Concurrency vs. Parallelism
These two terms are frequently confused:
- Concurrency is the composition of independently-executing processes or tasks. It is a structural property — the program is designed so that multiple things could run at the same time. A single-core CPU can be concurrent (interleaving tasks via context switching).
- Parallelism is the simultaneous execution of multiple computations. It is a runtime property that requires multiple physical processors or cores.
"Concurrency is about dealing with lots of things at once. Parallelism is about doing lots of things at once." — Rob Pike (Go language designer)

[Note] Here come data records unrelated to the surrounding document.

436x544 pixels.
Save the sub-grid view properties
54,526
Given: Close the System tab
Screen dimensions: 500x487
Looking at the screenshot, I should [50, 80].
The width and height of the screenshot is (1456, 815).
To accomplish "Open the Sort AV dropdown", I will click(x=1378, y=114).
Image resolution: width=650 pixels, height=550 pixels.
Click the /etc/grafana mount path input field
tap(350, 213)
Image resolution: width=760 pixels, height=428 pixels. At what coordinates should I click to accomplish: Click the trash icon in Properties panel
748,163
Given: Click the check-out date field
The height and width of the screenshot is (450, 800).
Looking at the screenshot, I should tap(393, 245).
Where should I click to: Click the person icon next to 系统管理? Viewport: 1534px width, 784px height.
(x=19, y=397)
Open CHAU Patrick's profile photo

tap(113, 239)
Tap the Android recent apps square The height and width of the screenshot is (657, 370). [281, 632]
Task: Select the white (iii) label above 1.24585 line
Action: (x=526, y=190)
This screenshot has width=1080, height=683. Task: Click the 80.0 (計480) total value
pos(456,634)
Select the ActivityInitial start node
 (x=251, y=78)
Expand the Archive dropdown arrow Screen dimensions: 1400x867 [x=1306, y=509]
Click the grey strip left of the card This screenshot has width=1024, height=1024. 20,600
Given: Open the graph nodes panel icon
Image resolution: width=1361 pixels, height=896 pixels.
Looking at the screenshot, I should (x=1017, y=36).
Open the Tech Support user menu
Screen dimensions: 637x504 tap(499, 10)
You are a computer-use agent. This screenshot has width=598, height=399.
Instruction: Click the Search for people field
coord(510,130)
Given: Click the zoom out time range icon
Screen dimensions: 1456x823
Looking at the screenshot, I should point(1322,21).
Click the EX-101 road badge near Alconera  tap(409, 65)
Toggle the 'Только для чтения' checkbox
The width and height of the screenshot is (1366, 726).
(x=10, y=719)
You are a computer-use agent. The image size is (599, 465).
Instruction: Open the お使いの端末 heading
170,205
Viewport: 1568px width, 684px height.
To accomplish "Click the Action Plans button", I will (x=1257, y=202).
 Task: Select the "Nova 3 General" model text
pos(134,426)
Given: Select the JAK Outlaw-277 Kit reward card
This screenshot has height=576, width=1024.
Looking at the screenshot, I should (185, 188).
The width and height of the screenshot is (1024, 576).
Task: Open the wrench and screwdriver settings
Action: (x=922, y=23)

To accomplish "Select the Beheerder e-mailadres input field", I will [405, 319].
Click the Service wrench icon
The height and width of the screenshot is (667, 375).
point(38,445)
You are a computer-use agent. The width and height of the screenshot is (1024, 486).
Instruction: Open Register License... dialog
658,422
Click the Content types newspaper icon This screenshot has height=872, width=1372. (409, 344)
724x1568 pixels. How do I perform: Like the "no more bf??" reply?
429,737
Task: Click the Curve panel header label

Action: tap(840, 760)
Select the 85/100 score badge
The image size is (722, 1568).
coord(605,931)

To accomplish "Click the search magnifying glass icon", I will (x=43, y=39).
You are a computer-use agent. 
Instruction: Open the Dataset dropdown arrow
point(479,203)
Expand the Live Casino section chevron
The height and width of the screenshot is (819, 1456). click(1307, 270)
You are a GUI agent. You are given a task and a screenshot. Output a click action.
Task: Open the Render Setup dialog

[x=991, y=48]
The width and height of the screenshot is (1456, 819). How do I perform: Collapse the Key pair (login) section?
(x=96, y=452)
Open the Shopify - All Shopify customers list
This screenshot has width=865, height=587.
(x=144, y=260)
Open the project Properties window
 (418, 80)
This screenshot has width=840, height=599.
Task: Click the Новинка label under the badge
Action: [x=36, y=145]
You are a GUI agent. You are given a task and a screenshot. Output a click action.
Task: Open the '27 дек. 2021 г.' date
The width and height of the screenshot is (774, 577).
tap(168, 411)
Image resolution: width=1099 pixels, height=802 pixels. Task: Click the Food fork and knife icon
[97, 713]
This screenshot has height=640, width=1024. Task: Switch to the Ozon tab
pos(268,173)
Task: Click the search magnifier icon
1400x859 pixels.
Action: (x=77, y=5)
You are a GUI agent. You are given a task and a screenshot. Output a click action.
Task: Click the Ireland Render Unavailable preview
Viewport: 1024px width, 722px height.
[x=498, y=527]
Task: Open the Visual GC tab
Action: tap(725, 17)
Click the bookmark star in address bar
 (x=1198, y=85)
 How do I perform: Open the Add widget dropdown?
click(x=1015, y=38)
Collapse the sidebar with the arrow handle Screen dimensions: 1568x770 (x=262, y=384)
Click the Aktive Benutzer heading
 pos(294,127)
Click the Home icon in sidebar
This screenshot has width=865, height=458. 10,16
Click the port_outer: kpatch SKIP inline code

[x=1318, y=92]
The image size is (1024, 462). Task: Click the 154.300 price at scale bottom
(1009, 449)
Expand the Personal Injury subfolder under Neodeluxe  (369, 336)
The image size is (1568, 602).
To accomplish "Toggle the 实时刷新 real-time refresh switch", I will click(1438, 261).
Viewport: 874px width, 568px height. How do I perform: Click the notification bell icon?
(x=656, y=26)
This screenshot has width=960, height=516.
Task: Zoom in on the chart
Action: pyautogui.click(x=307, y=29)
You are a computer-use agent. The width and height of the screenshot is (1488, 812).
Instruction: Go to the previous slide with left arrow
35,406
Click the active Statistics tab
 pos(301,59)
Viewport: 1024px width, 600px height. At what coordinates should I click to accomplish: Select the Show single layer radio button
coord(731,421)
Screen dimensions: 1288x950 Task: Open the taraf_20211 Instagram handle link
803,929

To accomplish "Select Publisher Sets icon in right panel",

A web server handling 1,000 requests concurrently on 4 cores is both concurrent (structured for independent tasks) and parallel (4 tasks literally run at the same moment).
Granularity
Granularity describes the ratio of computation to communication in a parallel task.
| Granularity | Characteristics | Example |
|---|---|---|
| Fine-grained | Many small tasks, frequent communication | GPU pixel shaders |
| Medium-grained | Moderate task size, some sync needed | OpenMP loop parallelism |
| Coarse-grained | Few large tasks, rare communication | MPI processes on HPC cluster |
Choosing the wrong granularity wastes time: fine-grained tasks on a slow network drown in communication overhead; coarse-grained tasks on a shared-memory machine underutilize cores.
Speedup
Speedup measures how much faster a parallel program runs compared to its sequential version:
Speedup(N) = T(1) / T(N)
Where T(1) = sequential execution time, T(N) = parallel execution time on N processors.
- Linear speedup: Speedup(N) = N (ideal, rarely achieved)
- Super-linear speedup: Speedup(N) > N (possible when parallel version benefits from cache effects)
- Sub-linear speedup: Speedup(N) < N (typical, due to overhead and serial sections)
Efficiency
Efficiency normalizes speedup by the number of processors:
Efficiency(N) = Speedup(N) / N
An efficiency of 1.0 (100%) means every processor is perfectly utilized. In practice, efficiencies of 0.7–0.9 are considered good for large-scale systems.
Parallelism Lifecycle
Dependencies: The Enemy of Parallelism
Not all computations can be parallelized. Data dependencies (one task needs the result of another) create sequential bottlenecks. Techniques to reduce dependencies:
- Loop transformations (loop unrolling, tiling)
- Pipelining (overlap stages)
- Speculative execution (guess a result, correct if wrong)
Real-World Example
Apache Spark decomposes a data processing job into a DAG (Directed Acyclic Graph) of tasks. Each stage is a coarse-grained parallel operation (e.g., map over all partitions). Within each executor (JVM process), fine-grained thread-level parallelism may be used. Spark's scheduler analyzes dependencies to determine which tasks can run concurrently — exactly the principles described here.